DATA FOR PROCESSING:
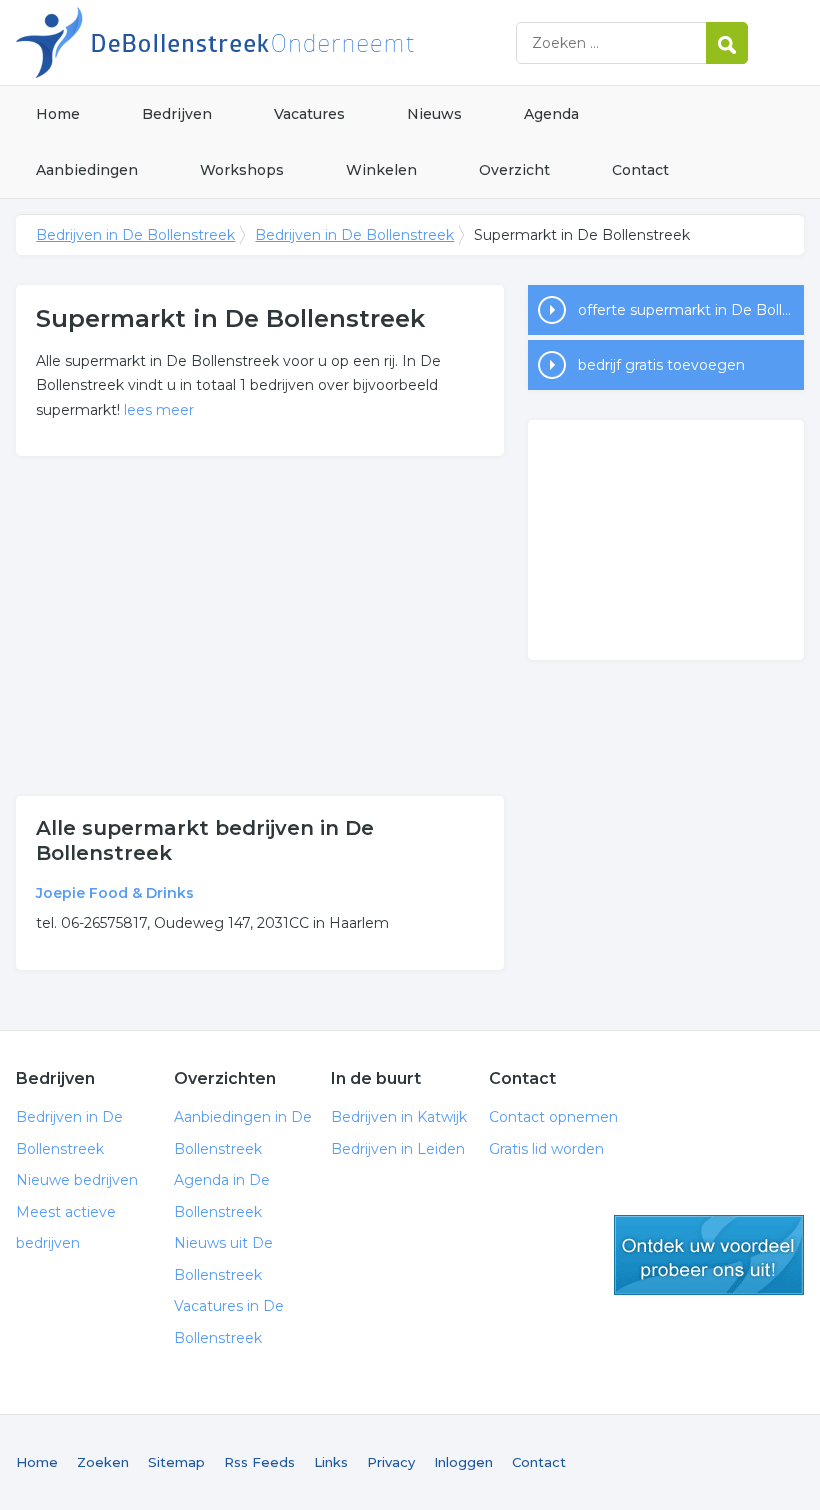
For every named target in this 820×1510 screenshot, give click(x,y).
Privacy (391, 1462)
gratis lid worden (709, 1255)
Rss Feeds (259, 1462)
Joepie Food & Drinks (115, 893)
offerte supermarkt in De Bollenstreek (691, 310)
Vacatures (309, 114)
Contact (640, 170)
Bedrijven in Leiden (398, 1149)
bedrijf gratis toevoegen (661, 365)
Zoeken (103, 1462)
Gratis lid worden (546, 1149)
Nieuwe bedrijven (77, 1180)
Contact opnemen (553, 1117)
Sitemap (176, 1462)
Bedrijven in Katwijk (399, 1117)
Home (58, 114)
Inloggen (463, 1462)
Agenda (551, 114)
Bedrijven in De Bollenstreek (266, 42)
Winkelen (381, 170)
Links (331, 1462)
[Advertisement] (260, 626)
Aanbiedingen (87, 170)
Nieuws (434, 114)
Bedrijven (177, 114)
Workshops (242, 170)
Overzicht (514, 170)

EXERCISE INSTRUCTIONS:
Would you set down the records above once more, exactly, with the pictures removed?

SOLUTION FOR THIS EXERCISE:
For every named target in this 820×1510 screenshot, give click(x,y).
Privacy (391, 1462)
gratis lid worden (709, 1255)
Rss Feeds (259, 1462)
Joepie Food & Drinks (115, 893)
offerte supermarkt in De Bollenstreek (691, 310)
Vacatures (309, 114)
Contact (640, 170)
Bedrijven in Leiden (398, 1149)
bedrijf gratis toevoegen (661, 365)
Zoeken (103, 1462)
Gratis lid worden (546, 1149)
Nieuwe bedrijven (77, 1180)
Contact opnemen (553, 1117)
Sitemap (176, 1462)
Bedrijven in Katwijk (399, 1117)
Home (58, 114)
Inloggen (463, 1462)
Agenda (551, 114)
Bedrijven in De Bollenstreek (266, 42)
Winkelen (381, 170)
Links (331, 1462)
[Advertisement] (260, 626)
Aanbiedingen (87, 170)
Nieuws (434, 114)
Bedrijven (177, 114)
Workshops (242, 170)
Overzicht (514, 170)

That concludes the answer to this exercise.